--- begin Source records ---
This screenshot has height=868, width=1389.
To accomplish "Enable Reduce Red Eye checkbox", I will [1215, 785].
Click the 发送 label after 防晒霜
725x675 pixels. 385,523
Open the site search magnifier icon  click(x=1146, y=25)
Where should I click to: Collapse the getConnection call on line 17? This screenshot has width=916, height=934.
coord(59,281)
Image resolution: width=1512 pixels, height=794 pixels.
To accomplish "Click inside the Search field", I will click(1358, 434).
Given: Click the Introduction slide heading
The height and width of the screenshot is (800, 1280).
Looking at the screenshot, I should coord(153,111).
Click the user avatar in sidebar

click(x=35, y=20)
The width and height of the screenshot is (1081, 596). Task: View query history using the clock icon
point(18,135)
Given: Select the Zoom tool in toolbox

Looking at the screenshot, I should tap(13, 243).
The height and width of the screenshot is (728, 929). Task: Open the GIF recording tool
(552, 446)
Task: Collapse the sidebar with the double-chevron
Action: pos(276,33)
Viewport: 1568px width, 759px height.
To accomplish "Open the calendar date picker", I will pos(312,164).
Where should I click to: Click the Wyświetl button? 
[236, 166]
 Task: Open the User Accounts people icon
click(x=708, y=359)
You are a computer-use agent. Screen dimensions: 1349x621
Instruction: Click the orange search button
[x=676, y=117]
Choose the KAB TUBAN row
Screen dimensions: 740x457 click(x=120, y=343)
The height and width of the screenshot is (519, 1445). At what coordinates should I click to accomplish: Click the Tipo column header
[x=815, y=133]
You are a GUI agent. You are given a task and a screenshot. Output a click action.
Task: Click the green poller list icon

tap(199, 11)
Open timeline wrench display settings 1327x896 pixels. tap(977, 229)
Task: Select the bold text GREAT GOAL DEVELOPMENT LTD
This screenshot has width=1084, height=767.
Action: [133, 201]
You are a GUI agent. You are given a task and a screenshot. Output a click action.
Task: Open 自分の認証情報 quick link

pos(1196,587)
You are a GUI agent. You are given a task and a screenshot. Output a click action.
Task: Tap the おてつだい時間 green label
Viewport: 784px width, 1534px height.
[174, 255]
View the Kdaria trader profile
--- end Source records ---
The request> Pick out every line above that contains the string "pixels", and copy each one in full.

Response to this task>
725x675 pixels. 385,523
Image resolution: width=1512 pixels, height=794 pixels.
Open timeline wrench display settings 1327x896 pixels. tap(977, 229)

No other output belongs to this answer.